__Directive__: Substitute "Identify the position of" for "Find the location of" throughout the items below, and keep everything else the same.

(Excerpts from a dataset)
↓↓↓

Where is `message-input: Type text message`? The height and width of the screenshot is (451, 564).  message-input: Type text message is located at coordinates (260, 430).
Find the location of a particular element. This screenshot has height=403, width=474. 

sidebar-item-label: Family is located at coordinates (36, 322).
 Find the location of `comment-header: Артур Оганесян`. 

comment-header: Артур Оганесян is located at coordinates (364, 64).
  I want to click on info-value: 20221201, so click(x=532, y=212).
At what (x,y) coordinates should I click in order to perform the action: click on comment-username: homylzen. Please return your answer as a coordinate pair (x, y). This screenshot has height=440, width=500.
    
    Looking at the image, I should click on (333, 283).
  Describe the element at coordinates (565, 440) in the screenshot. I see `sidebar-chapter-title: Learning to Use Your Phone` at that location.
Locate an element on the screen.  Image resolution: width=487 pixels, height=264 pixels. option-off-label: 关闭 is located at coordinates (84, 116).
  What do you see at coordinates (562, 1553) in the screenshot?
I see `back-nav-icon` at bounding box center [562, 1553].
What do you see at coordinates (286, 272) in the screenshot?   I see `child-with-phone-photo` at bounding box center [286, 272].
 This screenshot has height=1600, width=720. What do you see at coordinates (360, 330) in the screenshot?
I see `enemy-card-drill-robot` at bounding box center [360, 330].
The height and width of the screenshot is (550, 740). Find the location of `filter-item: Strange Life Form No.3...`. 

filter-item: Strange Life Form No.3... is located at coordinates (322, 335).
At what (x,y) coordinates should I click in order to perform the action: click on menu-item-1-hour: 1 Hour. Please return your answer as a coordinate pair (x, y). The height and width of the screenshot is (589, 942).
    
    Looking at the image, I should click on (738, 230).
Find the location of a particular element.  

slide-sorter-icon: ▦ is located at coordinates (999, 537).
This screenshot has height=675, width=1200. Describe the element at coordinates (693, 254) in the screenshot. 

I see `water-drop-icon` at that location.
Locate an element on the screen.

↑↑↑

__Solution__:
Where is `message-input: Type text message`? The height and width of the screenshot is (451, 564).  message-input: Type text message is located at coordinates (260, 430).
Identify the position of a particular element. This screenshot has height=403, width=474. 

sidebar-item-label: Family is located at coordinates (36, 322).
 Identify the position of `comment-header: Артур Оганесян`. 

comment-header: Артур Оганесян is located at coordinates (364, 64).
  I want to click on info-value: 20221201, so click(x=532, y=212).
At what (x,y) coordinates should I click in order to perform the action: click on comment-username: homylzen. Please return your answer as a coordinate pair (x, y). This screenshot has height=440, width=500.
    
    Looking at the image, I should click on (333, 283).
  Describe the element at coordinates (565, 440) in the screenshot. I see `sidebar-chapter-title: Learning to Use Your Phone` at that location.
Locate an element on the screen.  Image resolution: width=487 pixels, height=264 pixels. option-off-label: 关闭 is located at coordinates (84, 116).
  What do you see at coordinates (562, 1553) in the screenshot?
I see `back-nav-icon` at bounding box center [562, 1553].
What do you see at coordinates (286, 272) in the screenshot?   I see `child-with-phone-photo` at bounding box center [286, 272].
 This screenshot has height=1600, width=720. What do you see at coordinates (360, 330) in the screenshot?
I see `enemy-card-drill-robot` at bounding box center [360, 330].
The height and width of the screenshot is (550, 740). Identify the position of `filter-item: Strange Life Form No.3...`. 

filter-item: Strange Life Form No.3... is located at coordinates (322, 335).
At what (x,y) coordinates should I click in order to perform the action: click on menu-item-1-hour: 1 Hour. Please return your answer as a coordinate pair (x, y). The height and width of the screenshot is (589, 942).
    
    Looking at the image, I should click on (738, 230).
Identify the position of a particular element.  

slide-sorter-icon: ▦ is located at coordinates (999, 537).
This screenshot has height=675, width=1200. Describe the element at coordinates (693, 254) in the screenshot. 

I see `water-drop-icon` at that location.
Locate an element on the screen.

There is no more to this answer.